California is in conflict with itself on climate action: It’s a leader in cutting greenhouse gas emissions—and it's the third-largest oil producer among the states.
California built a reputation launching some of the most ambitious climate policies in the world, but it's also a significant oil producer, with the third largest oil production of any state.
If it were to eliminate even half of that production, it could cut global carbon dioxide emissions by 8 million to 24 million tons per year, the Stockholm Environment Institute says in a new report. That's equivalent to as much as 5 percent of the state's overall emissions.
It's a supply-side approach to cutting emissions, rather than targeting demand the way the state's cap-and-trade or auto-efficiency rules do.
The authors argue that attacking fossil fuel production at the wellhead is necessary if California—often called the world's sixth-largest economy—is to help meet the goals of the Paris climate agreement. Studies have found that avoiding the worst risks of climate change means keeping most of the world's fossil fuel reserves—including a third of the oil—in the ground.
"You could in theory do that by reducing demand for fossil fuels," said Peter Erickson, a senior scientist at the Stockholm Environment Institute and co-author of the report. "But it's not happening fast enough, so that creates a need to limit the supply of fossil fuels."
The researchers used economic models to examine what would happen to global prices, consumption and production if California restricted its output.
Even though other regions would likely increase production somewhat, the authors estimate that global oil use would still drop by 0.2-0.6 barrels for every barrel that California does not produce.
The simplest way for the state to cut production would be to cease issuing drilling permits, the authors say.

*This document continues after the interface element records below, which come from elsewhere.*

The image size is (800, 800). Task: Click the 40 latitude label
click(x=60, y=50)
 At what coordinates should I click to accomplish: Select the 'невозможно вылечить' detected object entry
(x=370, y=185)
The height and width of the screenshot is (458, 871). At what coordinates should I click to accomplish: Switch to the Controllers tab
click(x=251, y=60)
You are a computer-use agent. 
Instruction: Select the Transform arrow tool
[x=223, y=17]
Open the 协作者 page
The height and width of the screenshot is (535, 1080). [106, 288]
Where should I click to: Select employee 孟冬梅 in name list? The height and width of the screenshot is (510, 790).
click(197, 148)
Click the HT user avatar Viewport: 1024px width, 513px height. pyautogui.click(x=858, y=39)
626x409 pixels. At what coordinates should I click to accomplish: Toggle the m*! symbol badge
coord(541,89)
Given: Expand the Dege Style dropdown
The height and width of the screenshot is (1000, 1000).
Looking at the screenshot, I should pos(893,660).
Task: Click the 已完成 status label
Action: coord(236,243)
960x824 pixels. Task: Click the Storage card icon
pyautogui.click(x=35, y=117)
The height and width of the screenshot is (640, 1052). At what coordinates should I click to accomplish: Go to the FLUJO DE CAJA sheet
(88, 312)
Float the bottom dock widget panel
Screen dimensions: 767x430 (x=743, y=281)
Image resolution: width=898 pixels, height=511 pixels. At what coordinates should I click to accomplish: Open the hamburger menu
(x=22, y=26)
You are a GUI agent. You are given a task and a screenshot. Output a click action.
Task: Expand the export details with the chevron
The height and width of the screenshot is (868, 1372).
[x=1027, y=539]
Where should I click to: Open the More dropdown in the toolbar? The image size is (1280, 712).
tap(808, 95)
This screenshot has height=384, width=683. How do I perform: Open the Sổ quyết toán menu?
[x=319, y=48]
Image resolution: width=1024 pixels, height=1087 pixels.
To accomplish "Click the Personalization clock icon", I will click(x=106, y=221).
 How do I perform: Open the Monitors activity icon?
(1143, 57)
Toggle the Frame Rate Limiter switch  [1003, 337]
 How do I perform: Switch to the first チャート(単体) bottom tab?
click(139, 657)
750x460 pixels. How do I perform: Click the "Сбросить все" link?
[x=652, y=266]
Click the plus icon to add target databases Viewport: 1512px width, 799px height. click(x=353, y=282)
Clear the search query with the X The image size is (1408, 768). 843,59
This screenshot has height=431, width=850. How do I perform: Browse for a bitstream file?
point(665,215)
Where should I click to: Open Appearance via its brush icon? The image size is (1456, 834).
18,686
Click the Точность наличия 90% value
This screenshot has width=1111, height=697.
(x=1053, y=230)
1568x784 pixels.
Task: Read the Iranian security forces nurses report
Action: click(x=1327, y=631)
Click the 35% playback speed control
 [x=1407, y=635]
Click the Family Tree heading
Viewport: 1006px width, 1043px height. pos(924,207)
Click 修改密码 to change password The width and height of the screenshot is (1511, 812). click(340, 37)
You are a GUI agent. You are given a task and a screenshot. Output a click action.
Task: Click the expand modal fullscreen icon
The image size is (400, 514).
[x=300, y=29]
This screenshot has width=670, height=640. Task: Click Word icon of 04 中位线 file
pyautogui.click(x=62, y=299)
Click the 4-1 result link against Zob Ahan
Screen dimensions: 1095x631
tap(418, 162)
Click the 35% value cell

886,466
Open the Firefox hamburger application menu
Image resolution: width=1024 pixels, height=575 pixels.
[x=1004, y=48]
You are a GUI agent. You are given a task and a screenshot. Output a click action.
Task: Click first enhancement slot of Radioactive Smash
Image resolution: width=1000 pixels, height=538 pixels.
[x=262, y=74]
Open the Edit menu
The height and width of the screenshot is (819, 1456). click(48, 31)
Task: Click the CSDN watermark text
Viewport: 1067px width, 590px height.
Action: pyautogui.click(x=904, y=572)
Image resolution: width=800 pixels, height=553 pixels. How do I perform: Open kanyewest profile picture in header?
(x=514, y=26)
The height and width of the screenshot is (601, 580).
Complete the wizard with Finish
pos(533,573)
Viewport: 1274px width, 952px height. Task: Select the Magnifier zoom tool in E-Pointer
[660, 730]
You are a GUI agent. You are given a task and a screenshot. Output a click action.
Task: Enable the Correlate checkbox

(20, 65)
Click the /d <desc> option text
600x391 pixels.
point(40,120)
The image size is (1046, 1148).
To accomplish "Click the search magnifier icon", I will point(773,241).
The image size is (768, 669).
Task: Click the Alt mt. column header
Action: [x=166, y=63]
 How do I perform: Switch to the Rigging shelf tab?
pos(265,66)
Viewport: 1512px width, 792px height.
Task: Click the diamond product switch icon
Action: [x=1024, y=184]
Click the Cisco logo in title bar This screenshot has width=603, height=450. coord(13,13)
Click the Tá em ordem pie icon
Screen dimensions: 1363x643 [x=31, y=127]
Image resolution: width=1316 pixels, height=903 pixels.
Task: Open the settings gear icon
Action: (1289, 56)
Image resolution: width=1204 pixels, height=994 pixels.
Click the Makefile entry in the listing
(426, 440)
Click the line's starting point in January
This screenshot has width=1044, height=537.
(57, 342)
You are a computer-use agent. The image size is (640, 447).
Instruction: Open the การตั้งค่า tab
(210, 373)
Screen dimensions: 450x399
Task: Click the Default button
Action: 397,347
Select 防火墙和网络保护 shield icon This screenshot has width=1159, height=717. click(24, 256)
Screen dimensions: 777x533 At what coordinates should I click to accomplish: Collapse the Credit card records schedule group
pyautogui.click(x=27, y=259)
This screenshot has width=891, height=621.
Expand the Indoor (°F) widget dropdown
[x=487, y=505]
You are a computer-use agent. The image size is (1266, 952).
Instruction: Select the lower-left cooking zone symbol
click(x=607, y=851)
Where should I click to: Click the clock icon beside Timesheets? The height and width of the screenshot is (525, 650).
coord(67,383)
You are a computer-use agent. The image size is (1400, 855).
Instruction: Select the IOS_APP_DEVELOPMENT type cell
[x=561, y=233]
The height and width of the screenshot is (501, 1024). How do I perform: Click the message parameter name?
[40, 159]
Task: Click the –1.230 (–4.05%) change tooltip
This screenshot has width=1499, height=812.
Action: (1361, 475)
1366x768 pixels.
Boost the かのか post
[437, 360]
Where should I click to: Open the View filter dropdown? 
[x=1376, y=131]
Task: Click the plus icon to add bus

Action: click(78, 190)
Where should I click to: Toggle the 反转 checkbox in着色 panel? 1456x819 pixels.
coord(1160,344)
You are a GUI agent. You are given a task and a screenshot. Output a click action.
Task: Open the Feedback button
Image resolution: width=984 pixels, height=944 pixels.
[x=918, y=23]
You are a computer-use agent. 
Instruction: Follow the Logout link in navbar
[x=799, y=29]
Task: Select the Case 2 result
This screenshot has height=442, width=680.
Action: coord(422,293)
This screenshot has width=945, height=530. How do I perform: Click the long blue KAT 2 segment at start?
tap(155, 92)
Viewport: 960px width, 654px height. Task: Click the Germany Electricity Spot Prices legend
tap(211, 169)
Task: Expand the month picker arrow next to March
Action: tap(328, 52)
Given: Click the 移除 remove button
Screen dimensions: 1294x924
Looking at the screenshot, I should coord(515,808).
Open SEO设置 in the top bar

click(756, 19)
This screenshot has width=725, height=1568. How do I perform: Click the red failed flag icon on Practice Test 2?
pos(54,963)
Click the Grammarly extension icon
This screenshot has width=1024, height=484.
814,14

California's oil production is already dropping. This would speed the decline, eliminating an additional 80 million barrels a year by 2030, according to the report.
The authors identify several other ways of cutting production, including implementing a greenhouse gas intensity standard, which would push aside the dirtiest oil, or imposing a severance tax based on the full life-cycle emissions from producing, shipping and burning oil. In 2016, President Obama's Council of Economic Advisers recommended applying something like this latter approach to federal coal leases.